INPUT RECORDS:
▬▬▬▬▬▬▬▬▬▬

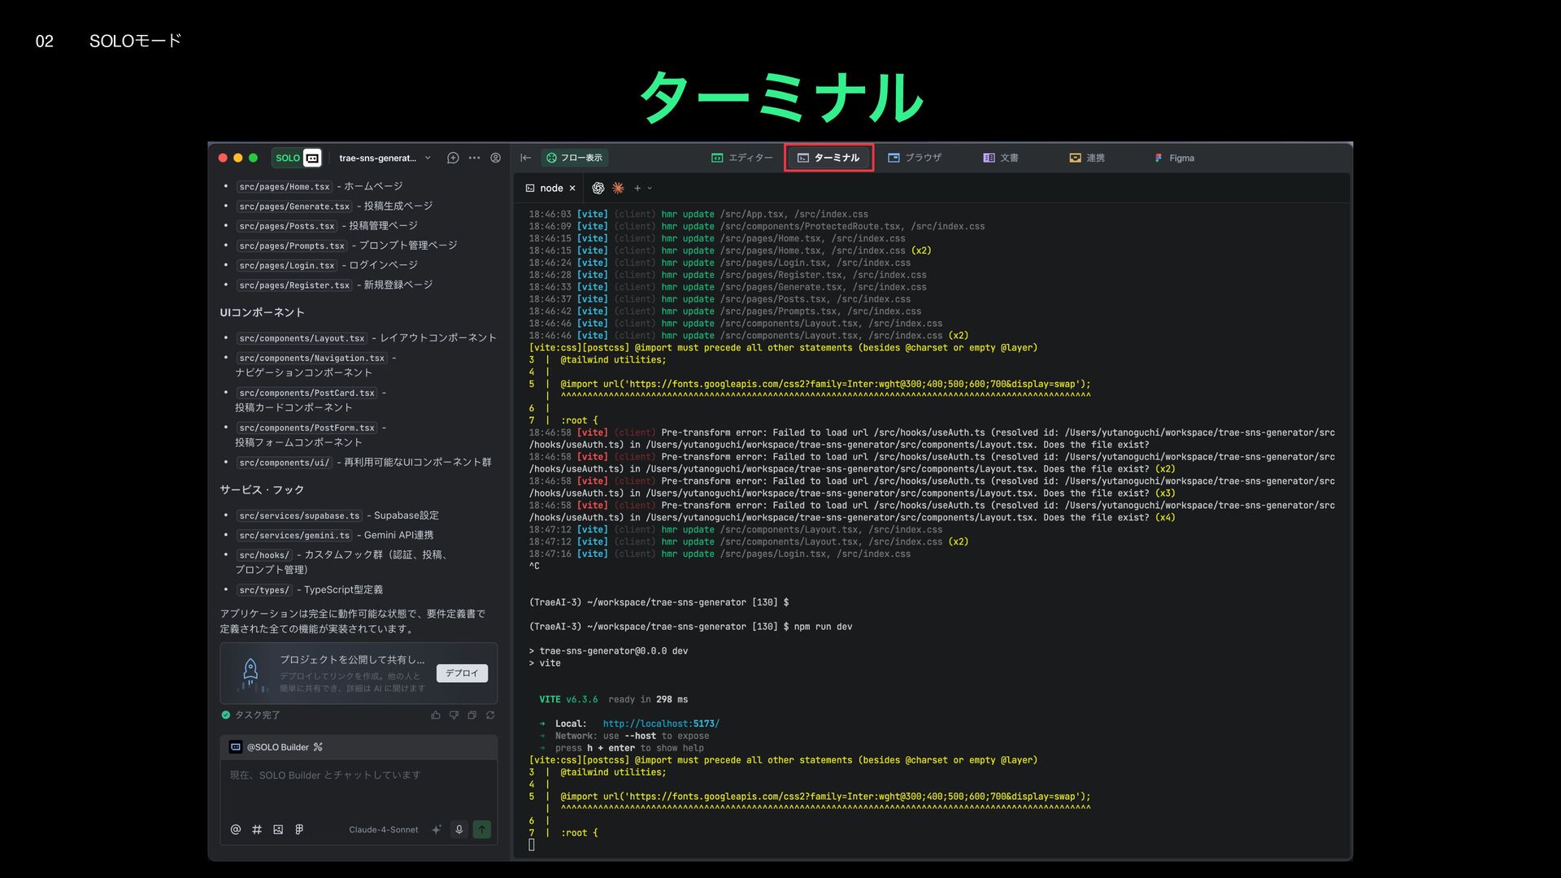Viewport: 1561px width, 878px height.
Task: Collapse the side panel with arrow icon
Action: [x=526, y=158]
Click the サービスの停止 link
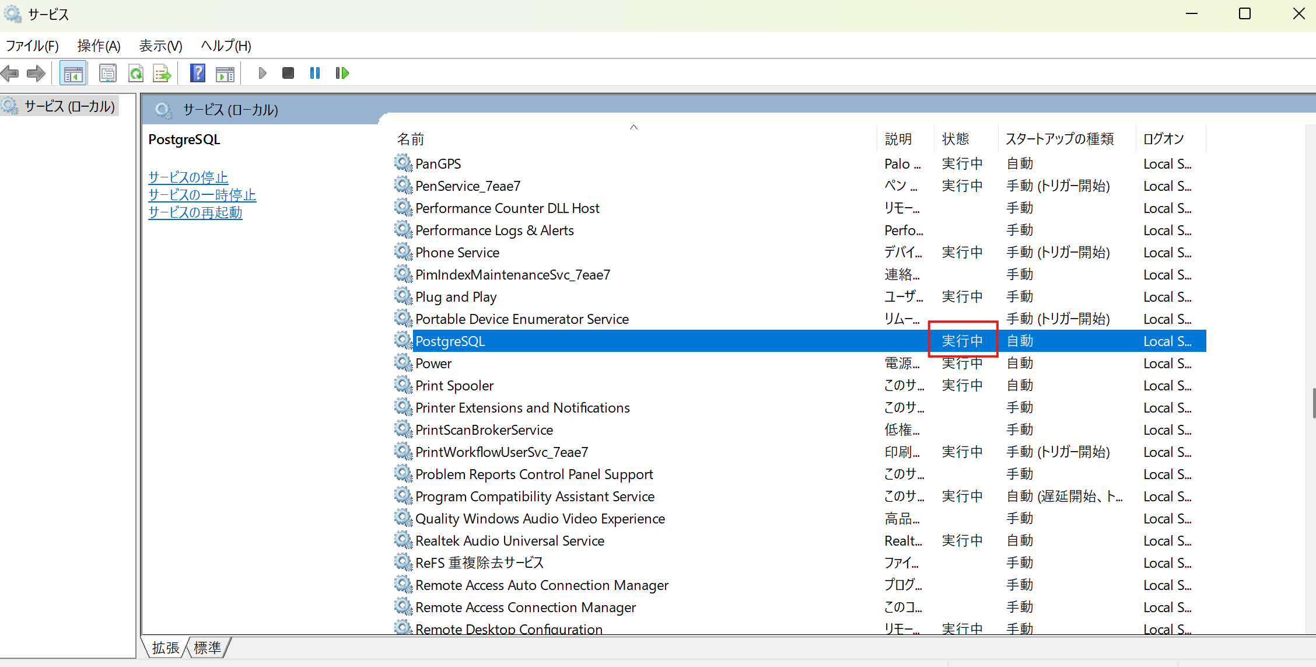 [187, 177]
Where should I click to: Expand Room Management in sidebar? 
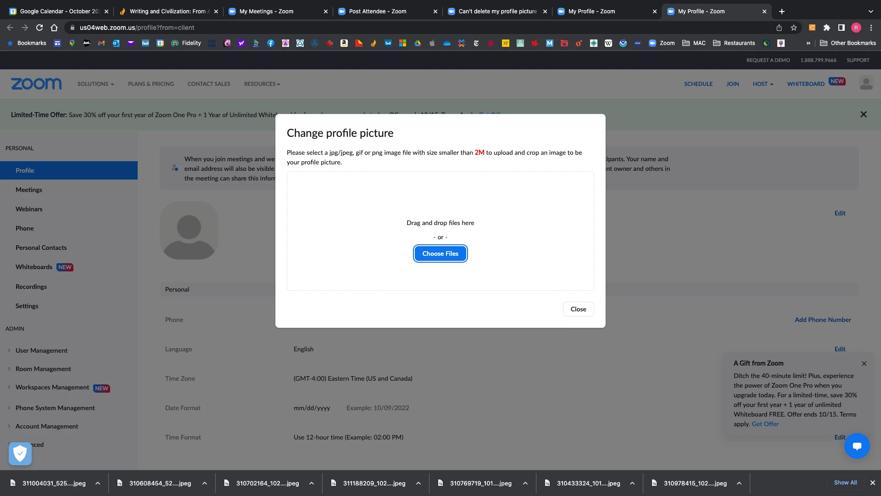(x=43, y=369)
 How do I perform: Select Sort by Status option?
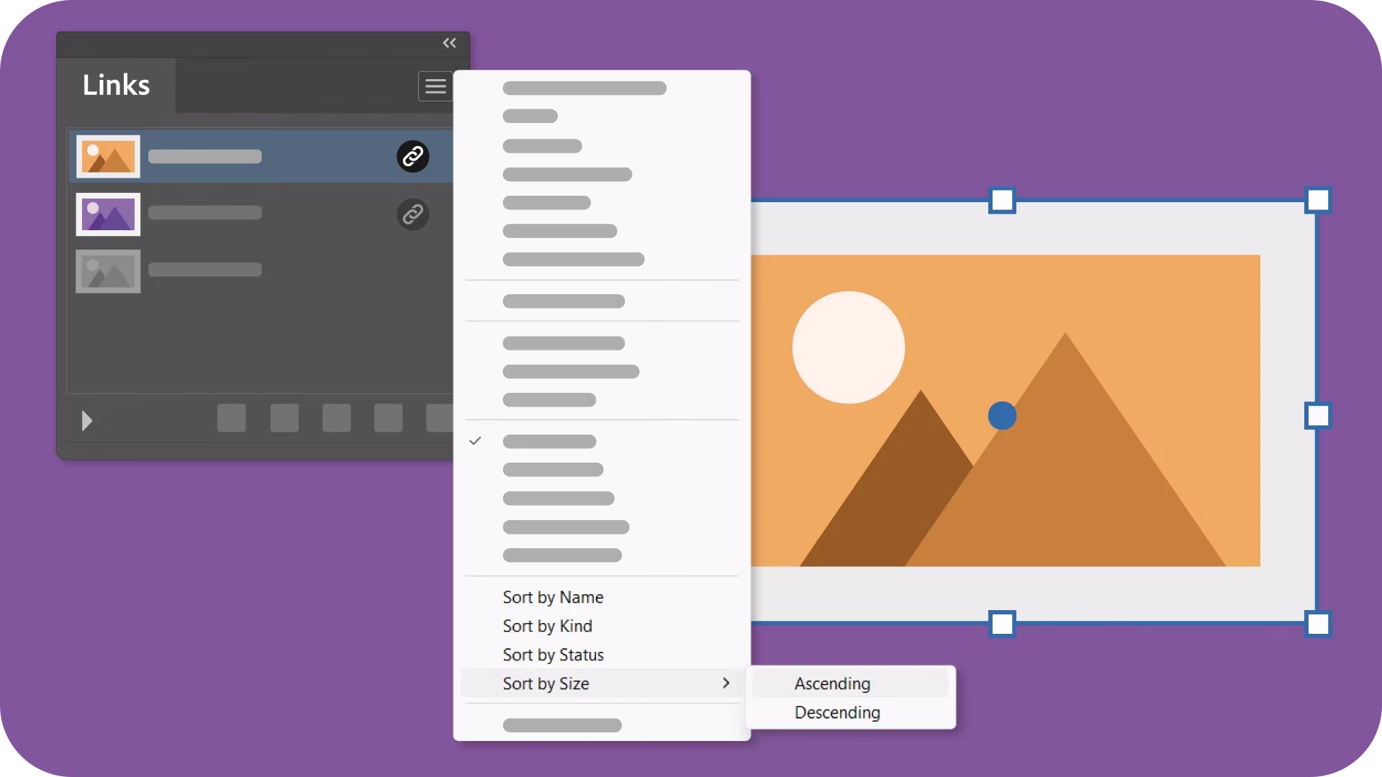tap(553, 655)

▬▬▬▬▬▬▬▬▬▬

WHAT YOU NEED TO DO:
Skip the pictures. Return exactly the lines from the one containing "Click the サービスの停止 link" through the end of the data above, both included, and nothing besides.

EXPECTED OUTPUT:
Click the サービスの停止 link
 [187, 177]
Where should I click to: Expand Room Management in sidebar? 
(x=43, y=369)
 How do I perform: Select Sort by Status option?
tap(553, 655)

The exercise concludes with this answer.